To gain further intuition into the degree of positivity (or negativity) represented by the sentiment scores, Figure 5 includes 3 additional topics for comparison: “Christmas,” “Thanksgiving,” and “election 2020.” Among these 3 topics, “Christmas” and “Thanksgiving” had positive sentiments, ranging from 0.5 to 0.8, whereas “election 2020” had a negative sentiment of around –0.5.

Topic Sentiment Temporal Trends

The temporal trends for topic sentiment were characterized as monthly changes in sentiment. However, it should be noted that some topics and their hashtags only appeared in a certain month. For example, in the rural tweets, the hashtags associated with the “school” topic only appeared in July and August of 2020. This may be due to the fact that school start dates in the United States are typically in late August. As a result, we removed the 11 topics with an insufficient number of hashtags or similar urban and rural sentiment trends; we present them in Multimedia Appendix 1. Figure 6 depicts the monthly trend in the sentiments for the 9 remaining topics.

Figure 6. Monthly urban and rural sentiment regarding COVID-19–related topics. For each month, depicted on the x-axis, the center of a dot represents the sentiment value of the topic, while the size of the dot reflects the ratio of the volume of the topic’s current month’s tweets to the sum of the topic’s tweets for all months. The trend lines correspond to a locally weighted linear regression for urban core and small town/rural.

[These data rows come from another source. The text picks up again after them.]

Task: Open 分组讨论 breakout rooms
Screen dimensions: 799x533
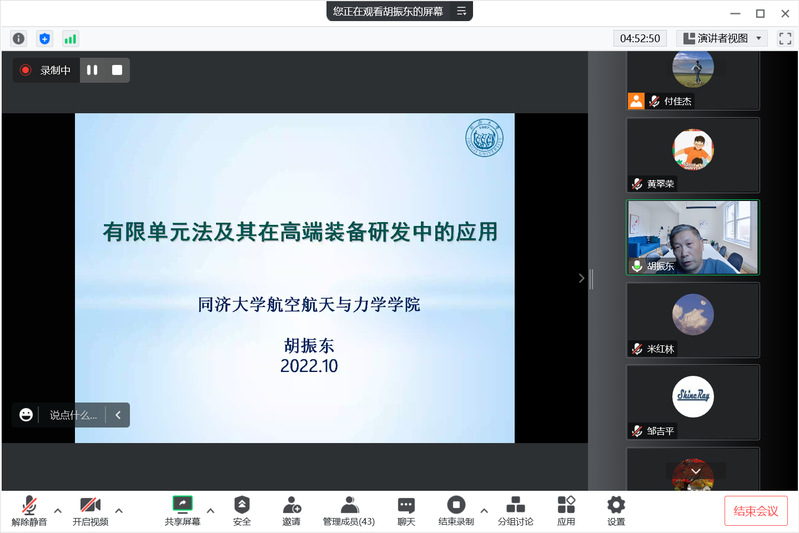Action: click(x=515, y=510)
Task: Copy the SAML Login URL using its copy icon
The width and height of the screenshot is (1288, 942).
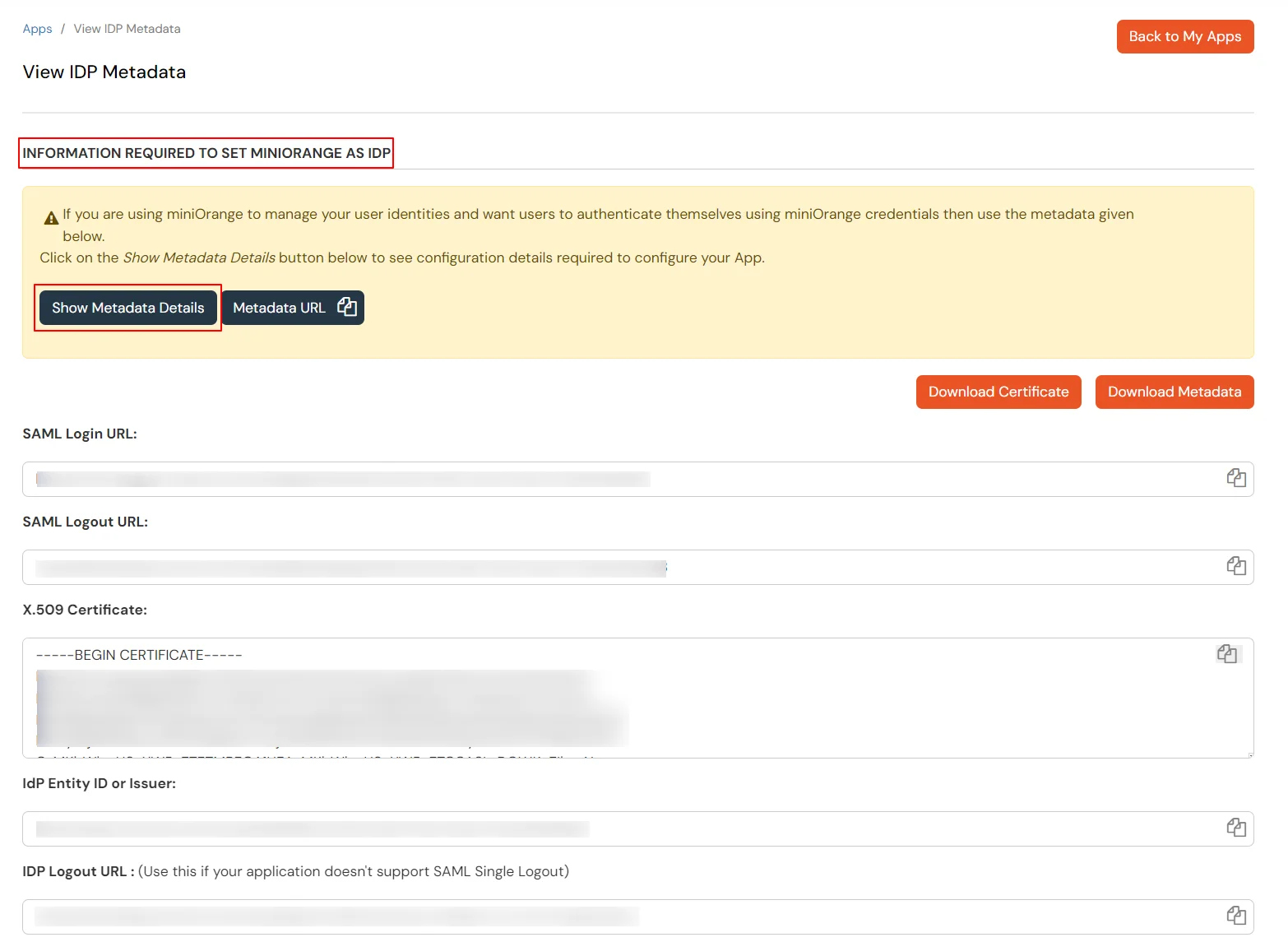Action: [x=1235, y=478]
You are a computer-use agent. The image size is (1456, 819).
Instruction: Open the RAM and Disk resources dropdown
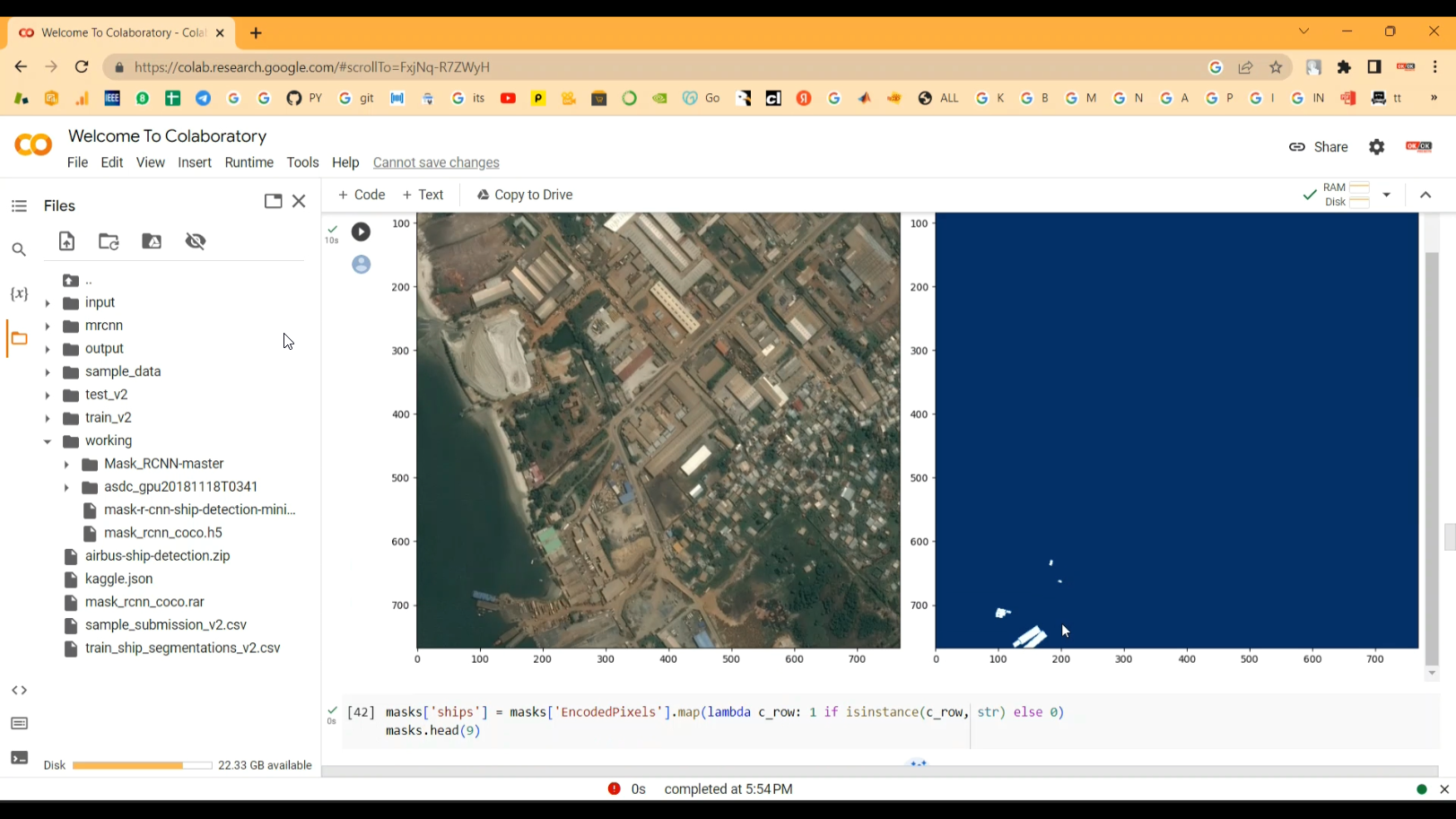1387,194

As shown in Figure 6, the attitudes of urban and rural Twitter users regarding COVID-19 gradually became more negative in general. One of the exceptions, shown in the first row in Figure 6, was the “economy” topic, for which urban users appeared to transition from a negative to a positive sentiment. A possible reason for this change is the US economic recovery that started in late 2021 [54]. The second row in Figure 6 shows the sentiment trends for 3 celebrities. For the topic “Dr. Fauci,” December 2020 was a watershed moment in the public’s attitudes about him; this was when he accepted the offer to become the chief medical advisor to the Biden administration. Among politicians, rural users’ sentiments toward Donald Trump and Ron DeSantis were consistently higher than those of urban users. The temporal trends for sentiment about prevention-related topics are depicted in the third row in Figure 6, where urban and rural users show similar, gradually declining trends toward “vaccine” and “mandates.” While rural users had relatively stable sentiments toward the topic of “essential workers,” urban users’ sentiments slowly became negative.


Principal Findings

There are several notable findings of this investigation. First, we observed that urban and rural users evidently harbor different sentiments about certain COVID-19–related topics. In particular, urban users exhibited stronger negative sentiments about “covidiots,” “China virus,” “economy,” and “fake news.” By contrast, rural users showed stronger negative sentiments toward “plandemic,” “Dr. Fauci,” and prevention strategies (“vaccine” and “mandates”). These findings are consistent with those of prior investigations [4,6]. Callaghan and colleagues [6] found that rural residents were less likely to “participate in several COVID-19-related preventive health behaviors,” and Chauhan and colleagues [4] observed that rural residents were less concerned about the coronavirus. Moreover, we observed a clear political divide between urban and rural users through the sentiment analysis of 3 politicians. For instance, during the time window covered in this study, urban users viewed Andrew Cuomo more favorably than Donald Trump or Ron DeSantis, while the opposite could be said for rural users. These findings are also consistent with studies on political polarization [55]. All of these findings provide evidence that, with our proposed model, social media data can be effectively leveraged to gain timely insight into the public understanding of and sentiment toward hot social events.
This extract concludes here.